Exact forward sampling

Start again with the forward recursion (10)

$$p(s_t,x^t) = \sum_{s_{t-1}} p(x_t,s_t\vert s_{t-1}) p(s_{t-1}, x^{t-1})$$

and reformulate as

$$p(s_t\vert x^t) \propto \sum_{s_{t-1}} p(x_t,s_t\vert s_{t-1}) \, p(s_{t-1}\vert x^{t-1})$$

$$= \sum_{s_{t-1}} p(s_t\vert s_{t-1},x_t) \, p(x_t\vert s_{t-1}) \, p(s_{t-1}\vert x^{t-1}) \quad .$$

Approximate $p(s_{t-1}\vert x^{t-1}) \approx \sum_{i=1}^N w^i \, \delta(s_{t-1}-s^i)$ with $s^i \sim p(s_{t-1}\vert x^{t-1})$ and $w_i=1\over N$ , then

$$p(s_t\vert x^t) \propto \sum_i w^i p(x_t\vert s^i) \, p(s_t\vert s^i, x_t)$$

The normalisation is just $\sum_i w^i p(x_t\vert s^i)$ , so for we can sample from $p(s_t\vert x^t)$ according to this algorithm:

$$\mathtt 1. \mathtt{Sample}\quad i\sim \left(\frac{p(x_t\vert s^i)}{\sum_i p(x_t\vert s^i)}\right)$$

$$\mathtt 2. \mathtt{Sample}\quad s_t\sim p(s_t\vert s^i, x_t)$$ (24)
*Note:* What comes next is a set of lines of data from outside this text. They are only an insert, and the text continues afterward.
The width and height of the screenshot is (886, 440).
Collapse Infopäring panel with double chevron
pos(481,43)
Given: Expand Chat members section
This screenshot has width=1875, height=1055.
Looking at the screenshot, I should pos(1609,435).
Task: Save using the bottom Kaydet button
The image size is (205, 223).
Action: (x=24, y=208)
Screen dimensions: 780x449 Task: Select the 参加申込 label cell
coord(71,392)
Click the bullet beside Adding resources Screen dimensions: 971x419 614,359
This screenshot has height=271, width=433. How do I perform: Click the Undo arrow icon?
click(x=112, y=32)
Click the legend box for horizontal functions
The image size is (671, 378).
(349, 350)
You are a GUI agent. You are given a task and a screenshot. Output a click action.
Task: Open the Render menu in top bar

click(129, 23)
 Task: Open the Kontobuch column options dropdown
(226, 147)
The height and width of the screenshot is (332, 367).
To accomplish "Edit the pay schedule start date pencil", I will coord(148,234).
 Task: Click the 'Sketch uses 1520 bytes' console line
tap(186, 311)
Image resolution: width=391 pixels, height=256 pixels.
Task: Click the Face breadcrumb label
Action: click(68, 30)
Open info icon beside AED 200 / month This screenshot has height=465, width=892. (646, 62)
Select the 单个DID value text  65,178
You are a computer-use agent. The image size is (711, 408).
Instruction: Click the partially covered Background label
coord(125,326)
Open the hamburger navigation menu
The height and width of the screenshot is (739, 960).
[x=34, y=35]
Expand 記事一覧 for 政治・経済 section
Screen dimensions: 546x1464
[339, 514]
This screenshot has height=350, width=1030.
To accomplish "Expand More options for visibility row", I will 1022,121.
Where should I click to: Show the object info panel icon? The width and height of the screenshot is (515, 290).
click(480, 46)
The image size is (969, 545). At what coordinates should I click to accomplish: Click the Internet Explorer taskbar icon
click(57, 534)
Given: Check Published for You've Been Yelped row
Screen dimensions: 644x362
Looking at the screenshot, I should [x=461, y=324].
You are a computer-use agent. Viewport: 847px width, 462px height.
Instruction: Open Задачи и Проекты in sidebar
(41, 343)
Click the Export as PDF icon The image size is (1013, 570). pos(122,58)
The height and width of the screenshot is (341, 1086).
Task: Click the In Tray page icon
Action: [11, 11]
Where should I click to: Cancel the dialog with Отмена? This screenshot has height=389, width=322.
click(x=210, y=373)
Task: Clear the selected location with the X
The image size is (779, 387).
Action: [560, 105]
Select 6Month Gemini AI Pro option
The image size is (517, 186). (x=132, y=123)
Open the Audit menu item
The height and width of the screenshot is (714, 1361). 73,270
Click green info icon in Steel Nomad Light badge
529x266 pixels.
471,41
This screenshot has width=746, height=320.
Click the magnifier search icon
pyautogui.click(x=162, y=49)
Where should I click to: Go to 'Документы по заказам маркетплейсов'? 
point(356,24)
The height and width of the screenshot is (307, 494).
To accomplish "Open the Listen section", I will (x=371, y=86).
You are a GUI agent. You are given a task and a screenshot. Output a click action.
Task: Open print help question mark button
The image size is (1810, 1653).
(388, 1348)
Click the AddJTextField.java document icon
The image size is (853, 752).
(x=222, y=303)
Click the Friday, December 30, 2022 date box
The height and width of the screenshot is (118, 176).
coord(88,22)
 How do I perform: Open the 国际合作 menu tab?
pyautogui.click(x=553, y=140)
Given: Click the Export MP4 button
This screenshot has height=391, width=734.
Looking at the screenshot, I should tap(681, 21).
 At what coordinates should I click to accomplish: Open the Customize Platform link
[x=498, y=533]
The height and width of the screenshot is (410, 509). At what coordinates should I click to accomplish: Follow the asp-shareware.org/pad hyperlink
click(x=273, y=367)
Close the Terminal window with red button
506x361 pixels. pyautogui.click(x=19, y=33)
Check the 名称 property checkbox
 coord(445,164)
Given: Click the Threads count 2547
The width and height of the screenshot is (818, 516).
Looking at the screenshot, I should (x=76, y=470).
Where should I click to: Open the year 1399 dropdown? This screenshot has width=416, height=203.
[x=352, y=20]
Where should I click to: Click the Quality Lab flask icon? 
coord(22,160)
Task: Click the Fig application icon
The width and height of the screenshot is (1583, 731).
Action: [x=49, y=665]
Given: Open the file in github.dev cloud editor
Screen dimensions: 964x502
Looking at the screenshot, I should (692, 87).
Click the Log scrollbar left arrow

This requires to evaluate $p(x_t\vert s_{t-1})$ and sample from $p(s_t\vert s^i, x_t)$ . I.e. the algorithm generates a sequence of swarms of `particles' $\left(s_t^{(i)}\right)_{i=1}^N$ by recursively sampling according to (24).